| SUPPLIED MATERIAL |

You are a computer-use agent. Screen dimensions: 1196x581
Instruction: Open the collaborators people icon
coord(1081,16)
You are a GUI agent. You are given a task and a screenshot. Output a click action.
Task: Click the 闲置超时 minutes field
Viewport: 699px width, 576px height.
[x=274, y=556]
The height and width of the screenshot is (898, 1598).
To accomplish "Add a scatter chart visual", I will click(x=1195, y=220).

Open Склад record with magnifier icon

| WHAT TO WORK ON |
Repeat the material above in its entirety, exactly.

| ANSWER TO THE PROBLEM |
You are a computer-use agent. Screen dimensions: 1196x581
Instruction: Open the collaborators people icon
coord(1081,16)
You are a GUI agent. You are given a task and a screenshot. Output a click action.
Task: Click the 闲置超时 minutes field
Viewport: 699px width, 576px height.
[x=274, y=556]
The height and width of the screenshot is (898, 1598).
To accomplish "Add a scatter chart visual", I will click(x=1195, y=220).

Open Склад record with magnifier icon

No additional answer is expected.